# Exercise objective:
The answer must consist solely of the lines from the line with "Viewport: 721px width, 435px" to the end of the data below, transcribed exactly and with no pictures.

Stored data entries:
::::

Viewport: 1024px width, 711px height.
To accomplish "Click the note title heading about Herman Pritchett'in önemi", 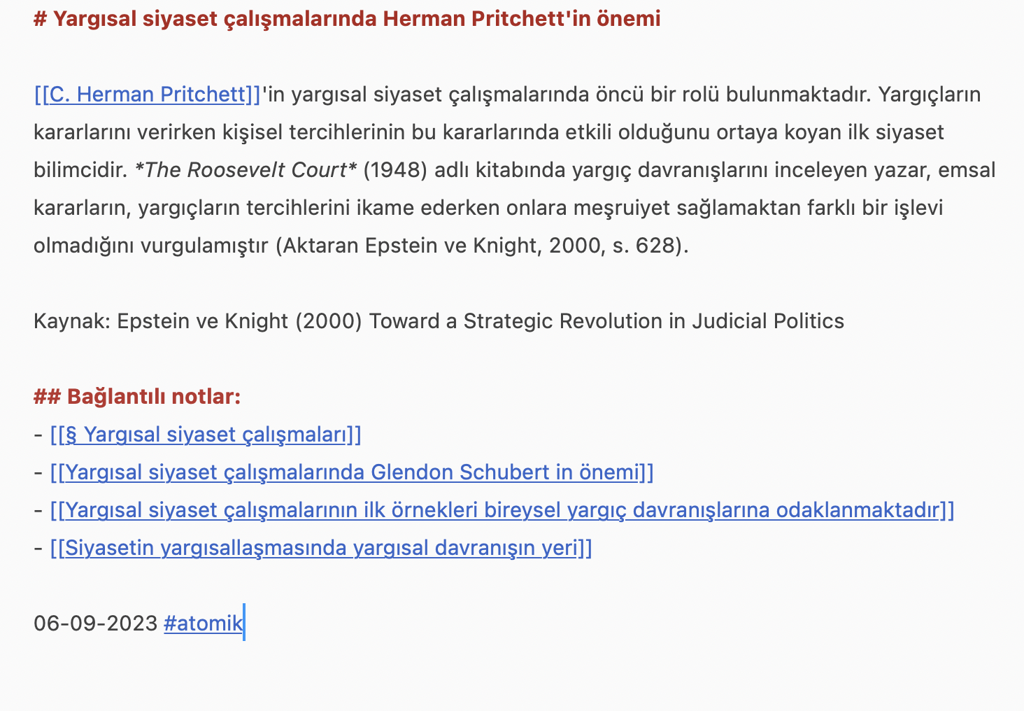I will click(x=357, y=19).
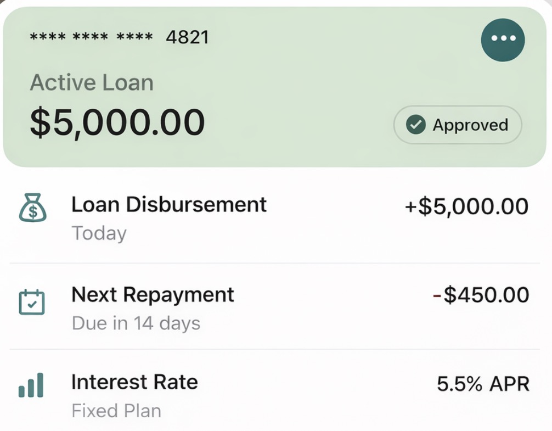Click the money bag disbursement icon
552x431 pixels.
point(32,208)
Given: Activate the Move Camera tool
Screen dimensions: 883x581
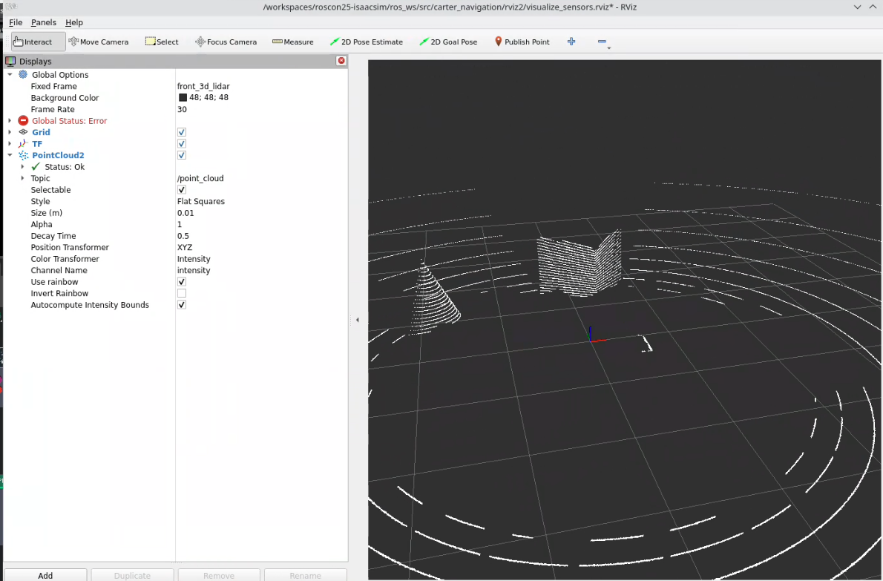Looking at the screenshot, I should pyautogui.click(x=98, y=42).
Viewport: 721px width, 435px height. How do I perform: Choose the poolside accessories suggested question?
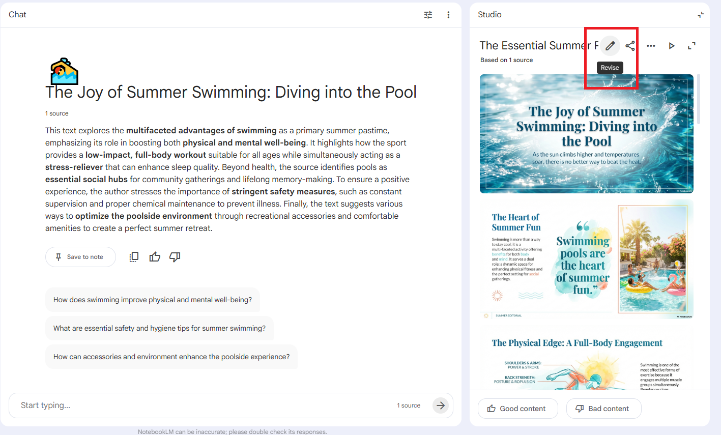click(171, 357)
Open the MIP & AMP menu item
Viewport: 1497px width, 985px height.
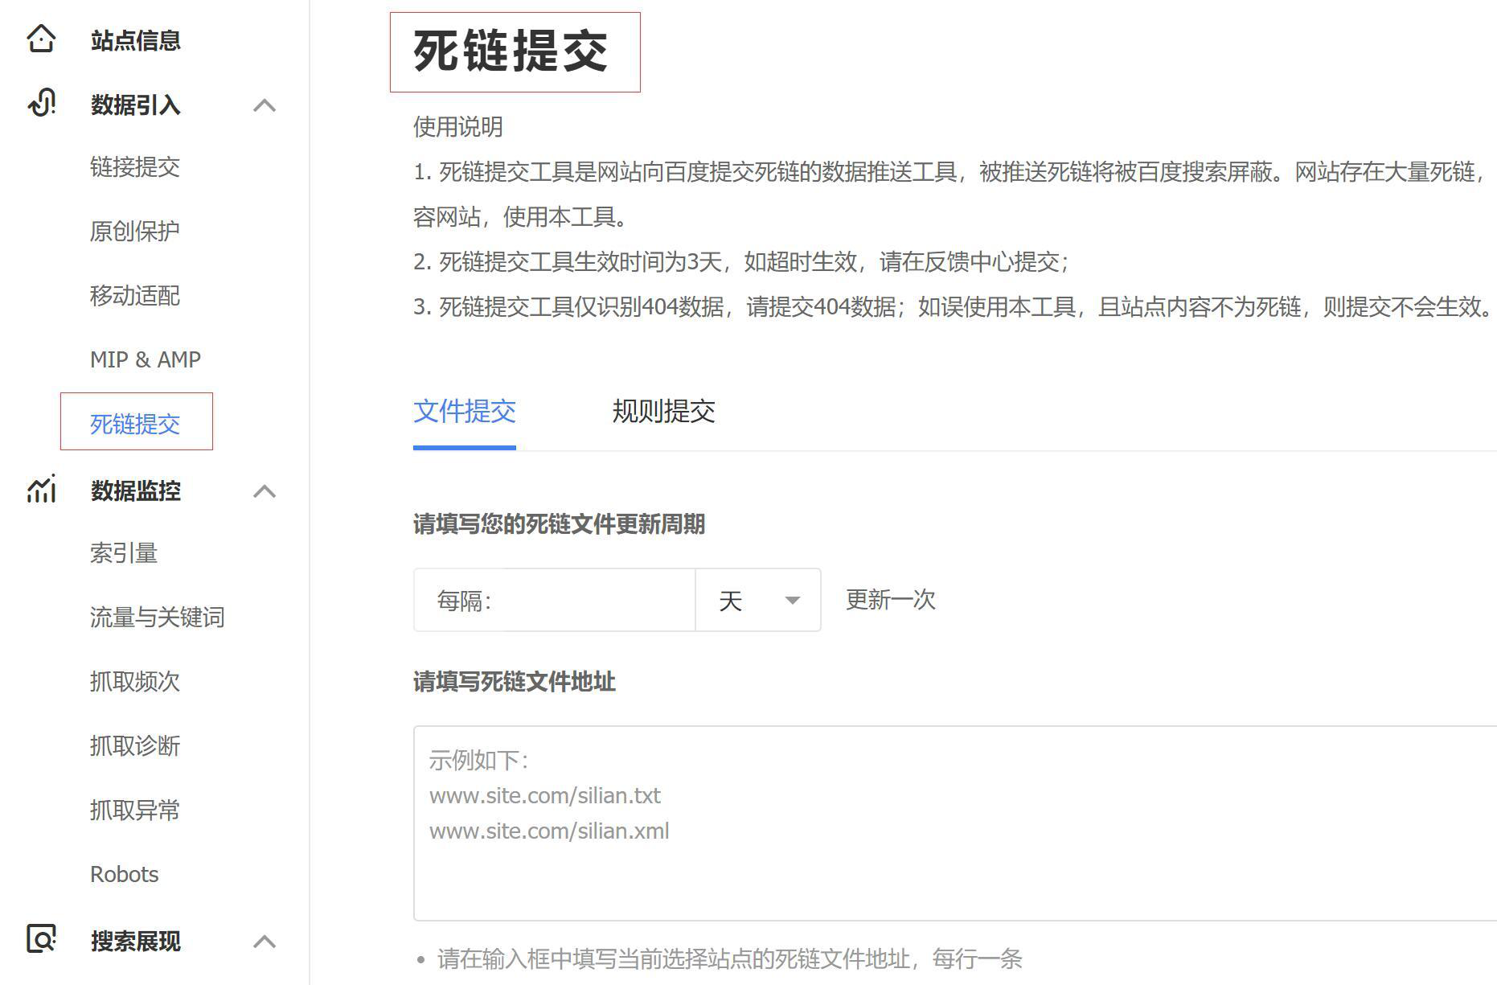point(146,359)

::::

# Solution for this problem:
Viewport: 721px width, 435px height. How do I perform: Choose the poolside accessories suggested question?
click(171, 357)
Open the MIP & AMP menu item
Viewport: 1497px width, 985px height.
point(146,359)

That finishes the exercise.